ImportError: cannot import name 'validate_call' from 'pydantic' (/home/jovyan/Git_repos/nr-kurs-python-dypdykk/.venv/lib/python3.10/site-packages/pydantic/__init__.cpython-310-x86_64-linux-gnu.so)

In [1]:
def greet(name):
    return f"Hello, {name}!"

In [2]:
greet('Benedikt')

'Hello, Benedikt!'

### Function arguments

In Python, an `argument` is a value that is passed into a `function` when it is called. `arguments` allow you to customize the behavior of a function by providing different input values. When you define a `function`, you specify one or more `parameters` (also called formal parameters) that represent the *input values the function expects to receive*. When you call the function, you provide the actual values (arguments) for those parameters.
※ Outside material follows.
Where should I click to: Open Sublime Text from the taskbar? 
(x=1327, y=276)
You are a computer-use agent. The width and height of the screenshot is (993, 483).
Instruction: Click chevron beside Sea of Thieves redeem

Functions can take several types of arguments

- `Positional arguments`: Arguments that need to be in a specific position.
- `Keyword arguments`: Arguments identified by a keyword and not necessarily placed in a position.
- `Variable-length arguments`: Arguments that allow you to pass an arbitrary number of arguments (usually abbreviated as `*args`) or keyword arguments (usually shortened to `**kwargs`). 

NB: Note how `*` and `**` is used to unpack the `args` and `kwargs`.

In [3]:
def function_example(positional, keyword=None,  *args, **kwargs):
    return f"Positional: {positional}, Keyword: {keyword}, Args: {args}, Kwargs: {kwargs}"

In [4]:
# Calling the function with a positional argument
result = function_example("positional_value")
print(result)  # Output: Positional: positional_value, Keyword: None, Args: (), Kwargs: {}

# Calling the function with a keyword argument
result = function_example("positional_value", keyword="keyword_value")
print(result)  # Output: Positional: positional_value, Keyword: keyword_value, Args: (), Kwargs: {}

# Calling the function with additional positional arguments
result = function_example("positional_value", 1, 2, 3)
print(result)  # Output: Positional: positional_value, Keyword: None, Args: (1, 2, 3), Kwargs: {}

# Calling the function with additional keyword arguments
result = function_example("positional_value", arg1="value1", arg2="value2")
print(result)  # Output: Positional: positional_value, Keyword: None, Args: (), Kwargs: {'arg1': 'value1', 'arg2': 'value2'}

# Calling the function with a mix of argument types
result = function_example("positional_value", 1, 2, 3, arg1="value1", arg2="value2")
print(result)  # Output: Positional: positional_value, Keyword: None, Args: (1, 2, 3), Kwargs: {'arg1': 'value1', 'arg2': 'value2'}


Positional: positional_value, Keyword: None, Args: (), Kwargs: {}
Positional: positional_value, Keyword: keyword_value, Args: (), Kwargs: {}
Positional: positional_value, Keyword: 1, Args: (2, 3), Kwargs: {}
Positional: positional_value, Keyword: None, Args: (), Kwargs: {'arg1': 'value1', 'arg2': 'value2'}
Positional: positional_value, Keyword: 1, Args: (2, 3), Kwargs: {'arg1': 'value1', 'arg2': 'value2'}


In [5]:
# Lets try it all together
function_example(
    1,  
    'Keyword',
    'These', 
    'are', 
    'args',
    [666],
    {'division': 'national accounts'}, 
    kwarg1='These',
    whatever='are',
    kwarg3='kwargs',
    )

"Positional: 1, Keyword: Keyword, Args: ('These', 'are', 'args', [666], {'division': 'national accounts'}), Kwargs: {'kwarg1': 'These', 'whatever': 'are', 'kwarg3': 'kwargs'}"

## Function Documentation

Using docstrings (triple-quoted strings) immediately after the function definition helps document the function's purpose and usage. Adding type hints to function parameters and return values further enhances the documentation by providing clear information about the expected input and output types.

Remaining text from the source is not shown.